His mother used to be a spy. It’s a bit shocking, but he’ll process that later. All he can think about is his father. According to the report he’s spent the past couple of years in Afghanistan running the intelligence operations for the war. The KGB has in the past worried he might defect. They were worried for a period in the 60s when he was running around Europe with his mother and Uncle Napoleon. 

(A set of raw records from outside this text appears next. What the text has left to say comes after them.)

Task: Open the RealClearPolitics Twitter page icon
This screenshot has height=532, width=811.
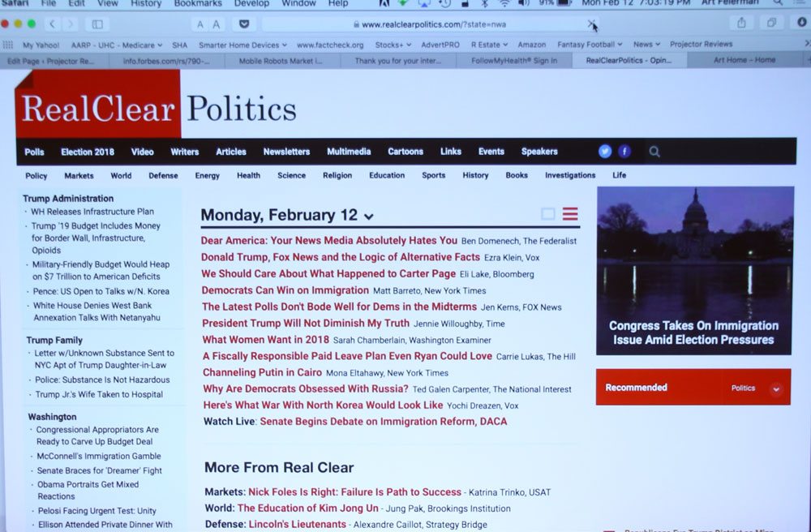Action: [605, 152]
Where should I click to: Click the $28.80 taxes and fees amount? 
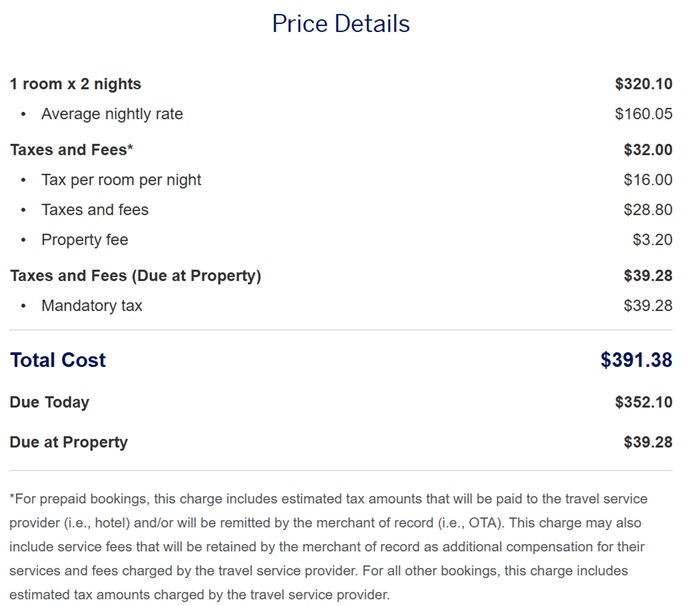pos(647,210)

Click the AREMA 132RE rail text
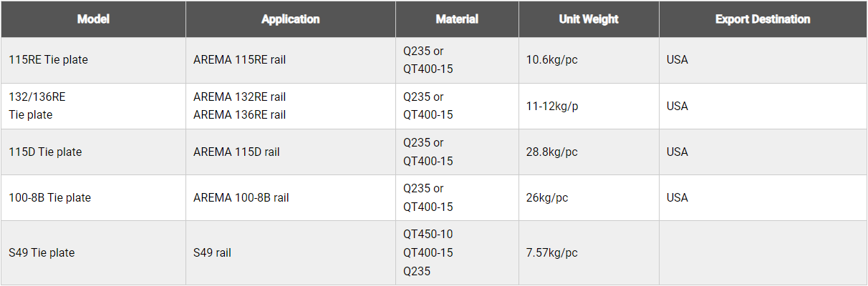click(239, 97)
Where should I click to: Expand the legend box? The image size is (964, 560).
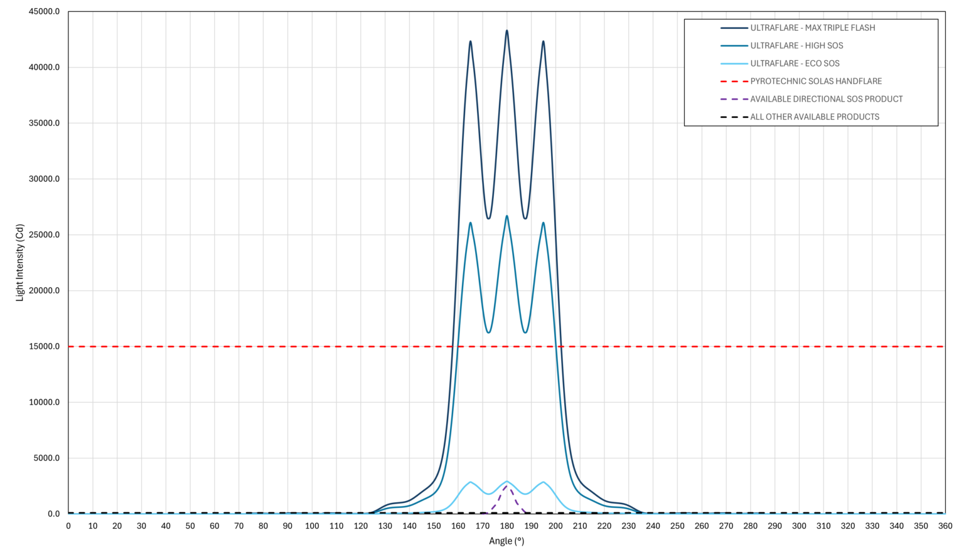812,72
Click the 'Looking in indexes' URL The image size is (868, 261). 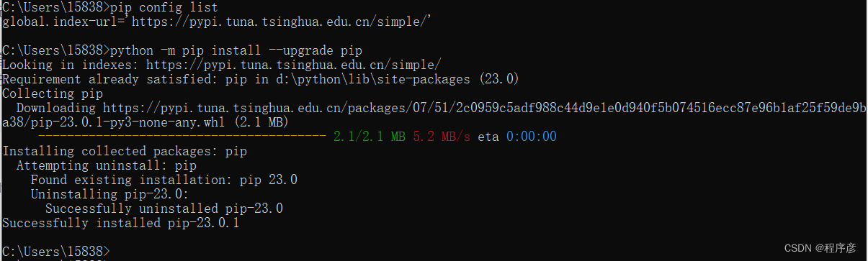click(x=294, y=65)
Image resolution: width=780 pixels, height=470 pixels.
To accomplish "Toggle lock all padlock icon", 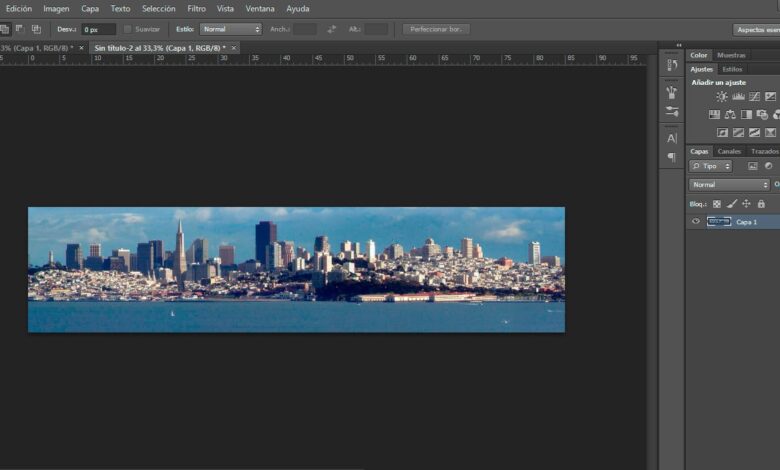I will (761, 204).
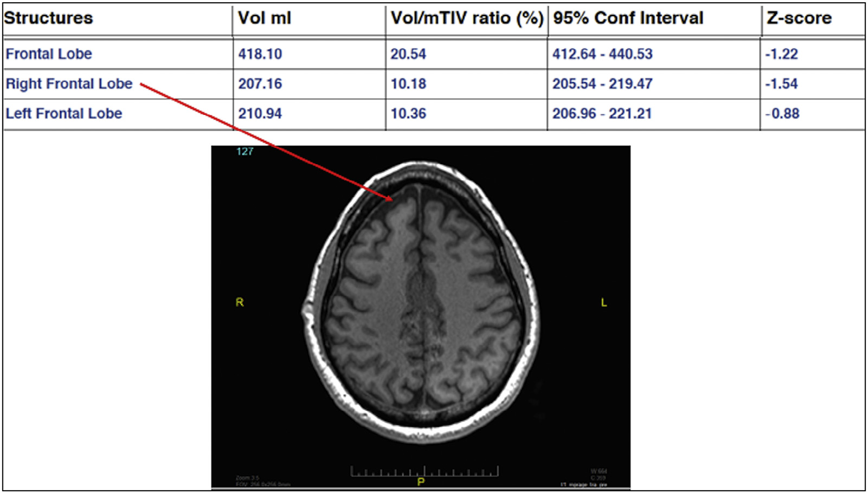868x493 pixels.
Task: Select confidence interval 206.96 - 221.21
Action: coord(602,114)
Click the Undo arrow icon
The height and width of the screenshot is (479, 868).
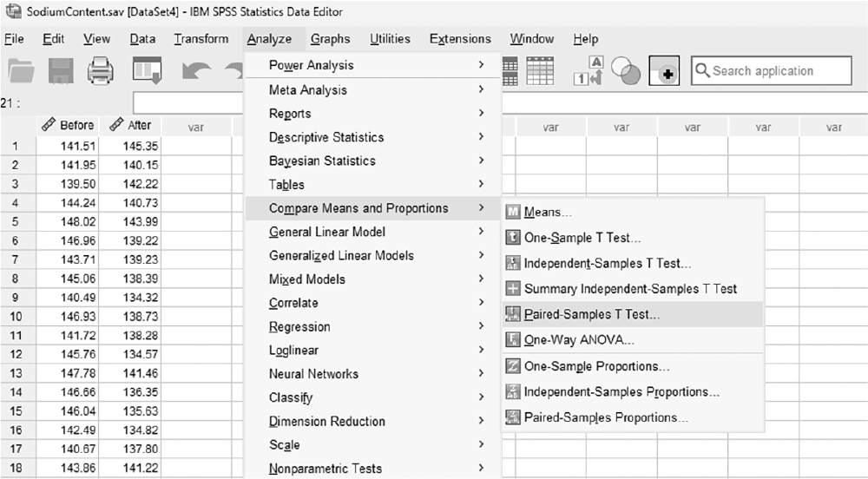[x=196, y=72]
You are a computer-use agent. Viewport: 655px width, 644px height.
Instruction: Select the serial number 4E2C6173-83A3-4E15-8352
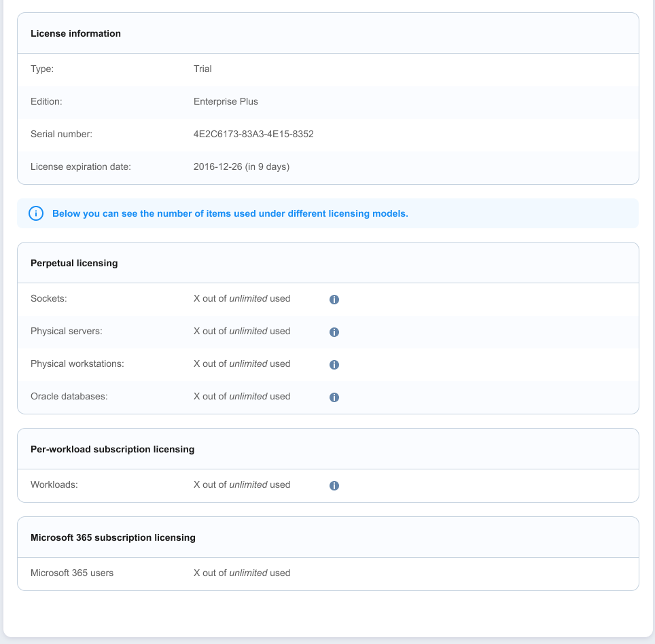253,134
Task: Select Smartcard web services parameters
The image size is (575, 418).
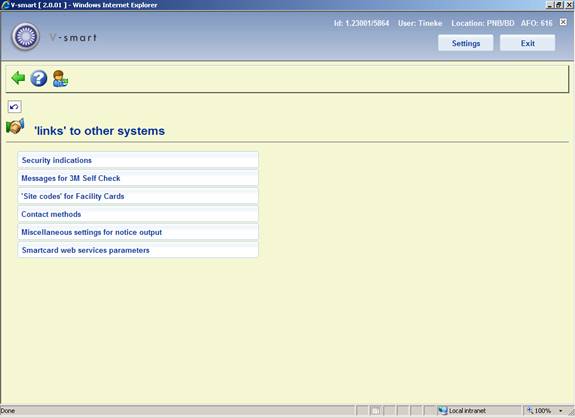Action: click(138, 250)
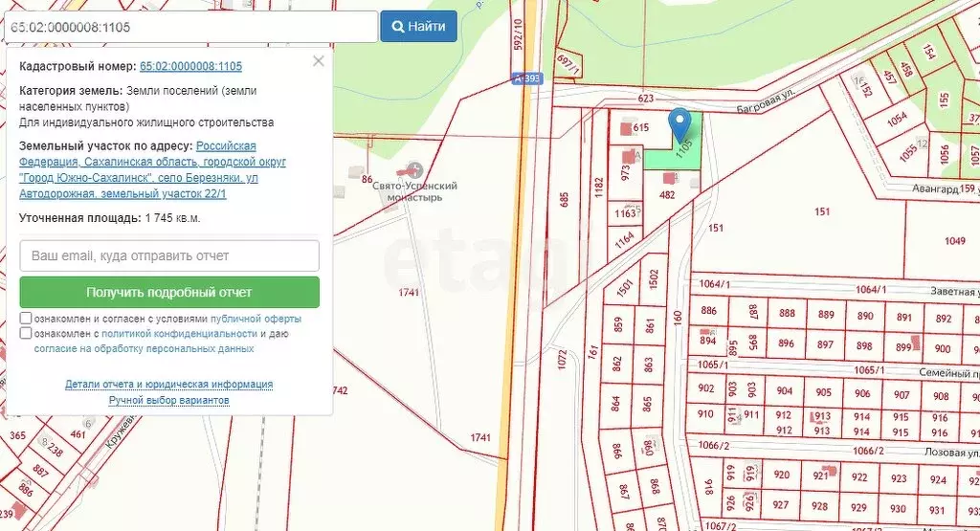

When his mother got pregnant he returned to Moscow. There is no explanation for what his father was doing, just a note that he’d earned two promotions and is no longer considered a defection risk. 

He should tell his mother and file a report or something with MI6. He didn’t need the report to tell him his mother worked there. She’d become a translator when she’d become a mother and handled communications in the East Germany division. That last part he learned from the file. 

He reads the file from cover to cover and can’t help be annoyed with his parents. The man from the KGB was right. A boy should know his father. Clearly the KGB knew all about his existence. Denying him contact with his father had not kept him safe. And perhaps he did not need to be kept safe from the KGB. The Cold War seemed to be coming to an end. Russia had fought with them against the Nazis. Surely they could not be as bad as everyone seemed to think. After all, they’ve given him more answers than his mother has given him in a lifetime. 

By the time he leaves the café he is angry. He wonders who made the choice to keep his father a secret. Apparently it was not a very well-kept one. He cannot feel anger at his father. He’s just a photo and a piece of paper. He is living under diplomatic cover in Kabul. It wouldn’t be difficult to contact him. He works in an embassy, not some spy lair in the Ural Mountains. Alexander could call or write. It wouldn’t be difficult to contact him. He wouldn’t know what to say, especially now that he knows his parents have been in contact with one another. If he writes his father, he risks his father alerting his mother. 

He wonders if perhaps his father had a hand in orchestrating this meeting. He’s a KGB Colonel after all. The KGB can give him the one thing he’s wanted since he’s been a little boy – a father. Surely a KGB Colonel could contact him openly, that is unless he was purposely trying to keep it a secret. 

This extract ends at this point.